- _Task prompt_: Please print the material starting at the line that contains "Click the email address" and ending at the line that contains "The image size is (491, 655). pos(145,525)", both lines included and nothing else added.
....
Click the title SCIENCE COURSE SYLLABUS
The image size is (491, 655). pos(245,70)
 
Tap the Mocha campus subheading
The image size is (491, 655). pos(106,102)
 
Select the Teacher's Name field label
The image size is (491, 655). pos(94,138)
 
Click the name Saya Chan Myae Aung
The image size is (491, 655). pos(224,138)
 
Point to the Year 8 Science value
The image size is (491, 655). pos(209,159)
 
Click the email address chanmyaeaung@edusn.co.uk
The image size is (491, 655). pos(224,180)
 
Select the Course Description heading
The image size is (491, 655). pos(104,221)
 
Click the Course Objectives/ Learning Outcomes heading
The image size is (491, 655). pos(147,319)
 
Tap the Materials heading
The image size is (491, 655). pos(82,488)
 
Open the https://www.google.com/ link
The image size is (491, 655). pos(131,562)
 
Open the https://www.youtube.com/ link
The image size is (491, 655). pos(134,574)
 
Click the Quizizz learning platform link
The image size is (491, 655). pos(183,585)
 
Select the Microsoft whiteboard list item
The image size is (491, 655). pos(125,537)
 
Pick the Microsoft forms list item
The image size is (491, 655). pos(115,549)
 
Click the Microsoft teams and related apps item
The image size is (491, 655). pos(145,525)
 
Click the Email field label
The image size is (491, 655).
....
- _Complete response_:
Click the email address chanmyaeaung@edusn.co.uk
The image size is (491, 655). pos(224,180)
 
Select the Course Description heading
The image size is (491, 655). pos(104,221)
 
Click the Course Objectives/ Learning Outcomes heading
The image size is (491, 655). pos(147,319)
 
Tap the Materials heading
The image size is (491, 655). pos(82,488)
 
Open the https://www.google.com/ link
The image size is (491, 655). pos(131,562)
 
Open the https://www.youtube.com/ link
The image size is (491, 655). pos(134,574)
 
Click the Quizizz learning platform link
The image size is (491, 655). pos(183,585)
 
Select the Microsoft whiteboard list item
The image size is (491, 655). pos(125,537)
 
Pick the Microsoft forms list item
The image size is (491, 655). pos(115,549)
 
Click the Microsoft teams and related apps item
The image size is (491, 655). pos(145,525)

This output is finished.